Work to complete
Check every line below, and copy those that include "Task".

Dataset excerpts: Begin

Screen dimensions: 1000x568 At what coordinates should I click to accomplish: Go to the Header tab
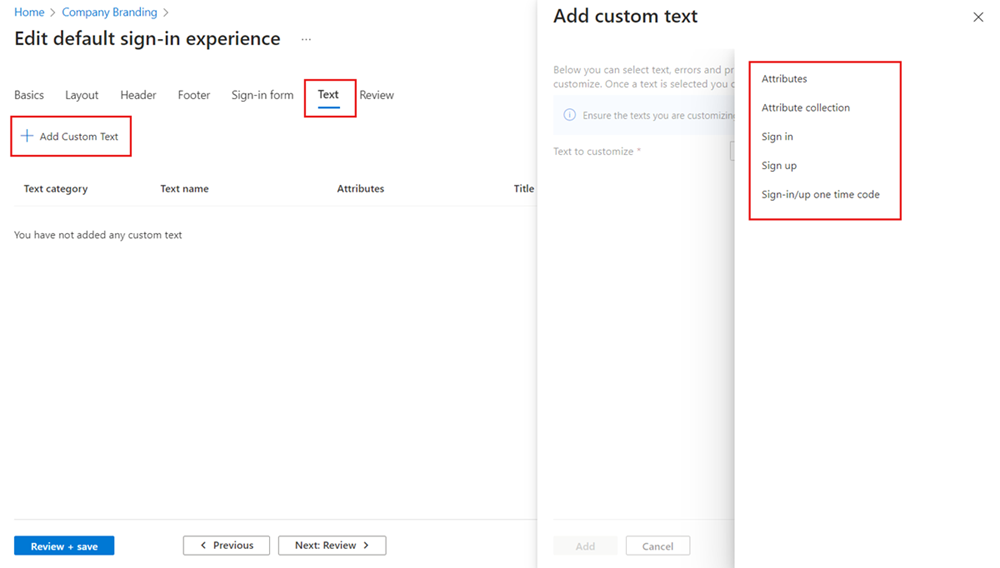(138, 95)
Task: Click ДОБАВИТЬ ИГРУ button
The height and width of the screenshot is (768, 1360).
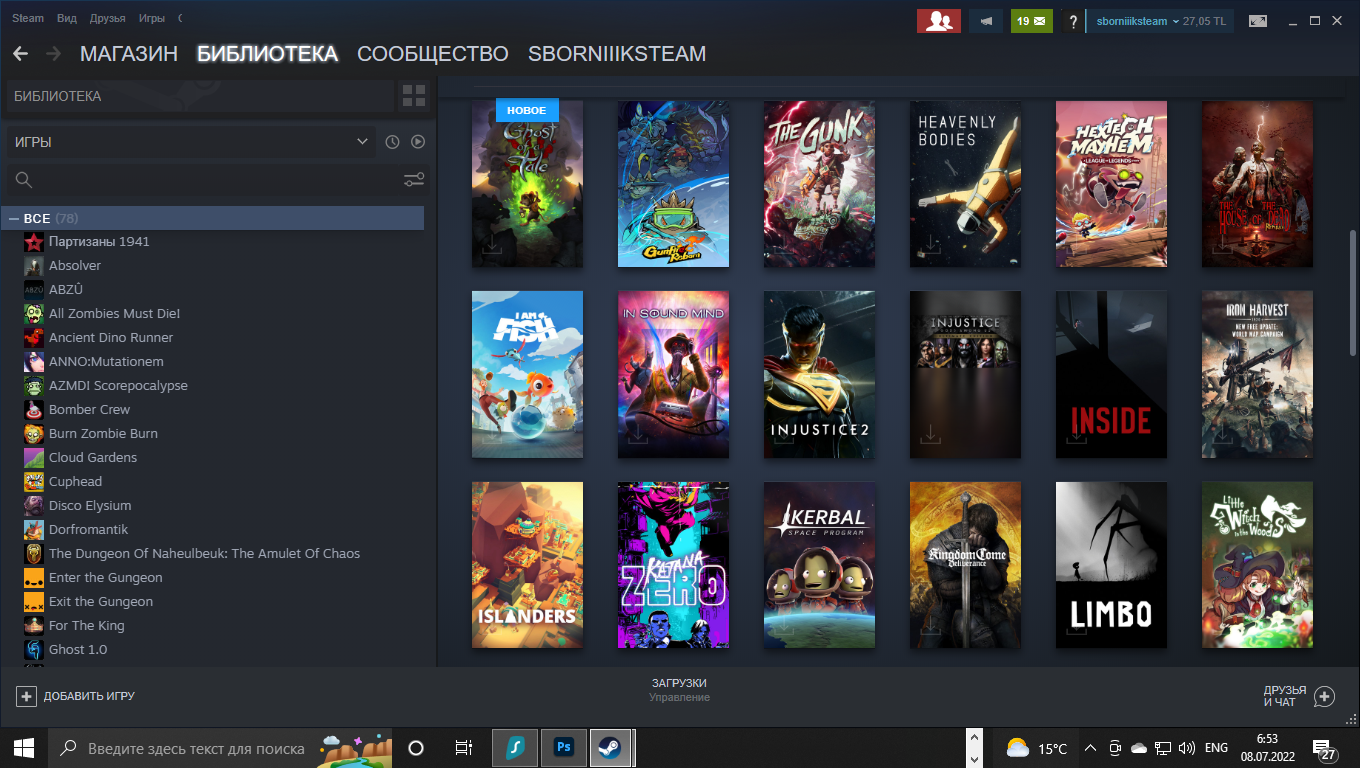Action: pos(76,696)
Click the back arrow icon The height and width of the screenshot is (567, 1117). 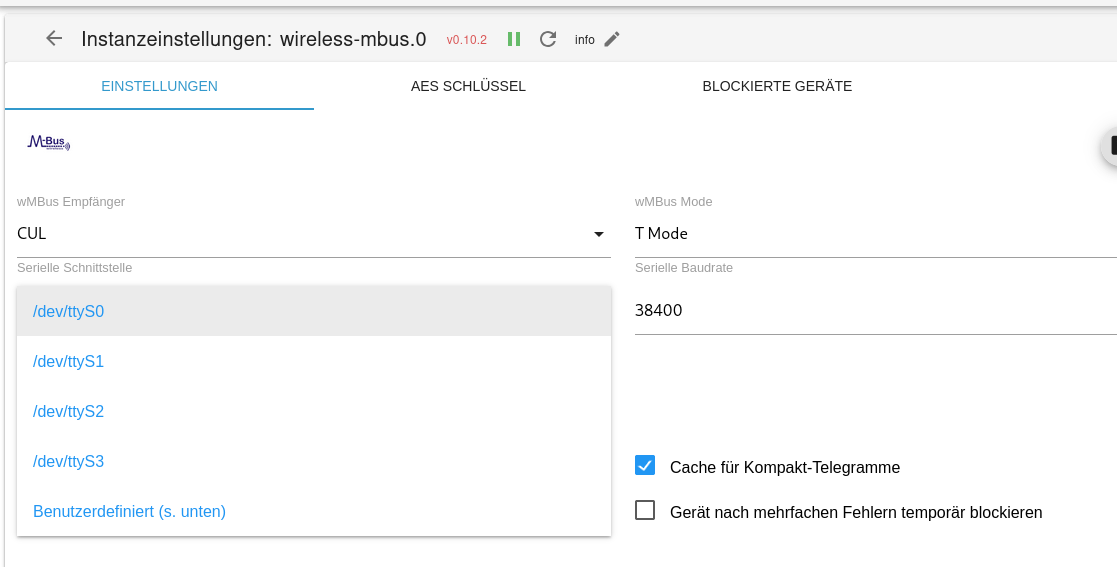(54, 39)
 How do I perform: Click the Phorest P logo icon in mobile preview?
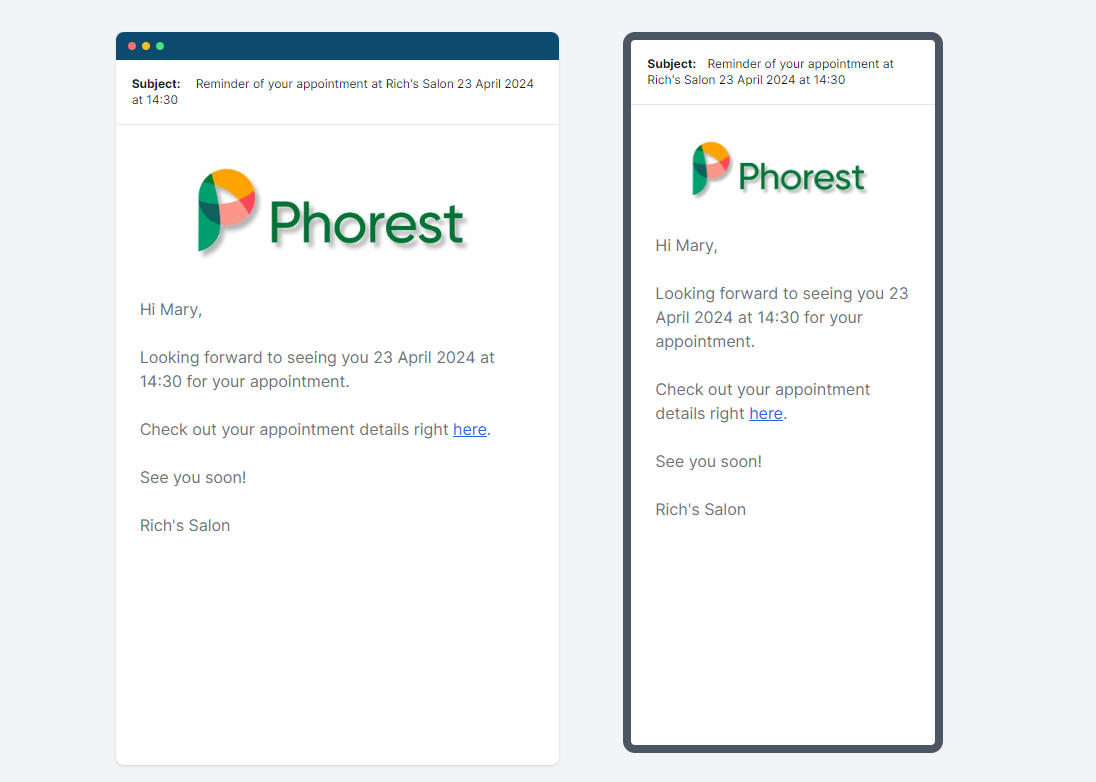[x=711, y=168]
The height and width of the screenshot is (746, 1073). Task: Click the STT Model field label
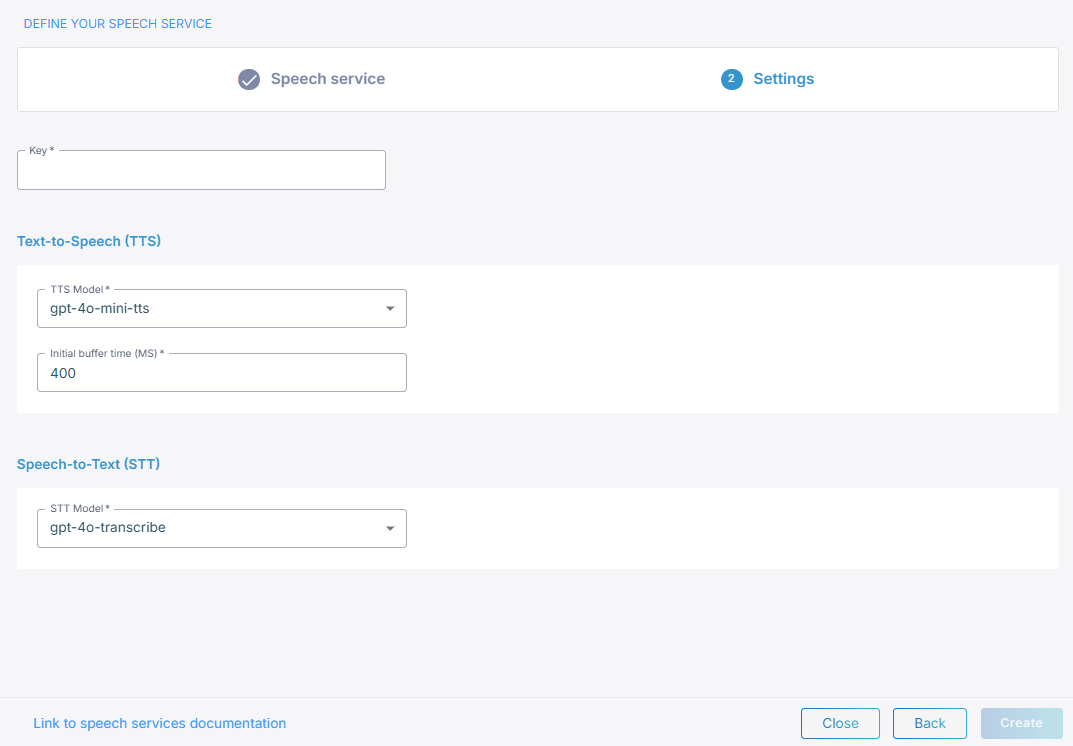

Dataset excerpts: End

Your response
Task: Click ДОБАВИТЬ ИГРУ button
The height and width of the screenshot is (746, 1073). Task: Click the STT Model field label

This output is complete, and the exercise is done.